I stood, my fists clenching. It was all I could do to keep myself from lunging at my father. My first instinct was to punch him in the face, but I couldn’t. There was a child in the room. My child. But I was enraged in the face of my father’s gloating, and even more disgusted by the way he was acting as though Tori—my wife—wasn’t even here. Like she meant nothing, wasn’t even worth a passing thought to him. But her grip on my hand only grew tighter, and she finally looked at me, offering a tight smile that I couldn’t read.

Then she turned toward my father, and though I was grateful she’d interfered before I could engage in a full-out assault, I braced myself for what my wife was about to say.

“Konstantin, why don’t we give Stefan and Anja a chance to speak alone?” she suggested, keeping her voice calm and neutral.

“What?” I blurted.

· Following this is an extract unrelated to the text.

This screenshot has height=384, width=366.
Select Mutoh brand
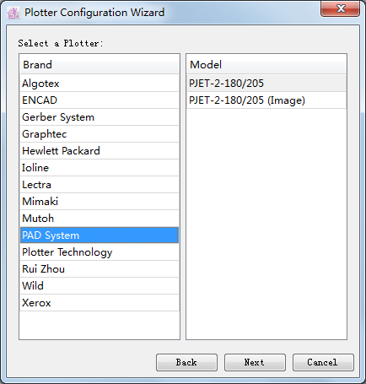[100, 219]
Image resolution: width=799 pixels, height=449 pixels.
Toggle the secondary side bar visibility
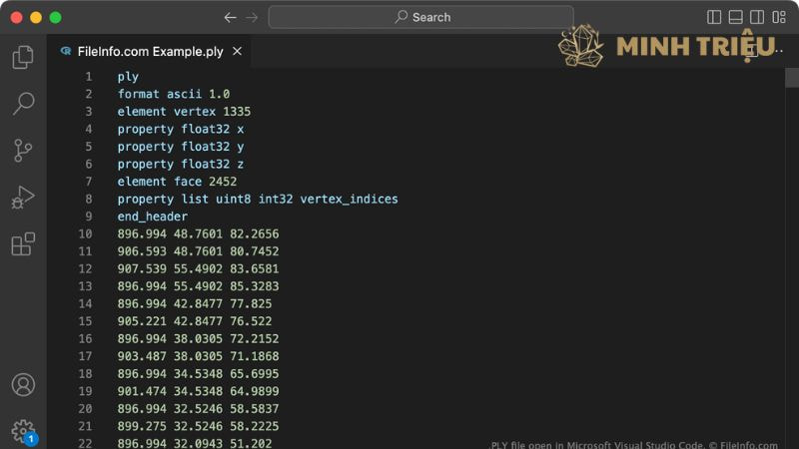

I had no idea what I’d expected from Tori, but it wasn’t that. Judging by my father’s expression, he was just as surprised as I was.

“An excellent idea,” my father said, quickly recovering his cool demeanor. “I’m sure they have a lot of…catching upto do.”

Anja was looking at me expectantly, but I shook my head. “No. The last thing anybody needs right now is to—”

“Stefan,” Tori interjected, cutting me off before smiling apologetically at Anja and my father. “If you’ll excuse us for just a moment?”

“Of course,” Anja said, her Romanian accent now just a hint of what it once was.

Then Tori gently led me out of the room and into the hallway, closing the library door shut behind us. I slumped against the wall, grateful for the dim lighting, and rubbed a hand over my face.